» How to complete this task
Please copy every record below exactly, leaving out the pictures.

» Supplied records

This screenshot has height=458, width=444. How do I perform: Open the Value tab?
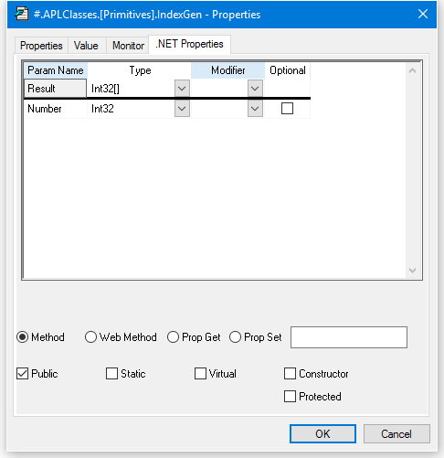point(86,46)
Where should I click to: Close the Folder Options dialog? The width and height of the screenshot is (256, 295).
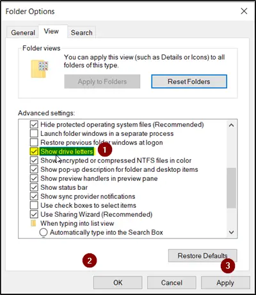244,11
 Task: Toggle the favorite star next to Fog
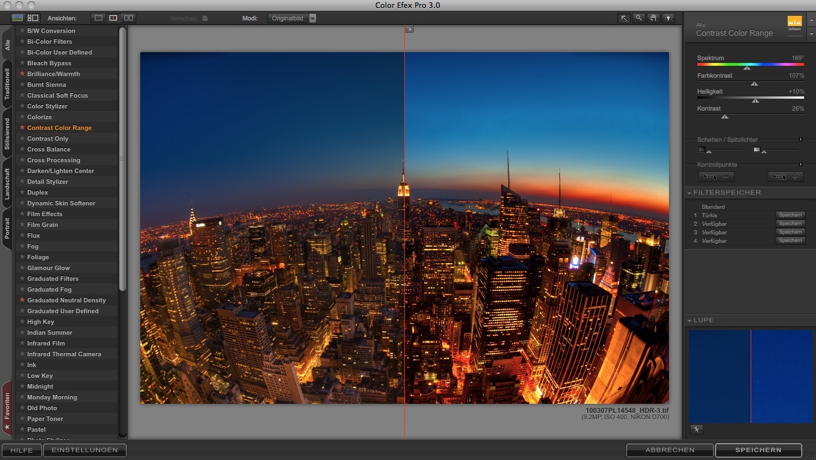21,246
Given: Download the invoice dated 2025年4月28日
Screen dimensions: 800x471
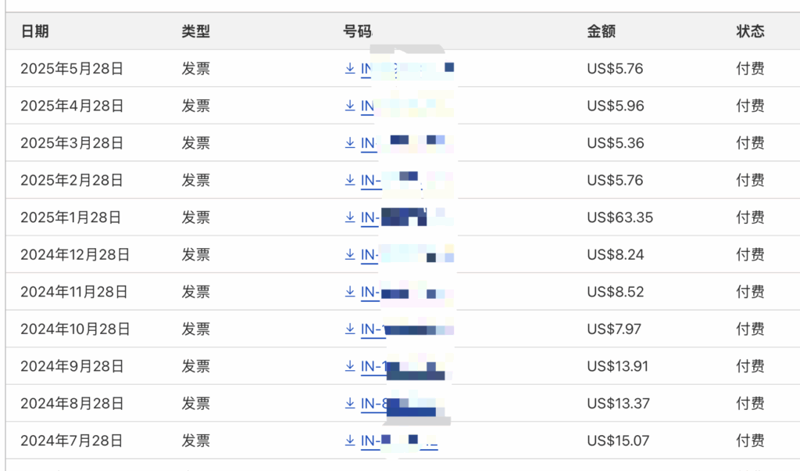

» Solution for this task
This screenshot has height=458, width=444. How do I perform: Open the Value tab?
point(86,46)
Where should I click to: Close the Folder Options dialog? The width and height of the screenshot is (256, 295).
244,11
 Task: Toggle the favorite star next to Fog
21,246
Given: Download the invoice dated 2025年4月28日
Screen dimensions: 800x471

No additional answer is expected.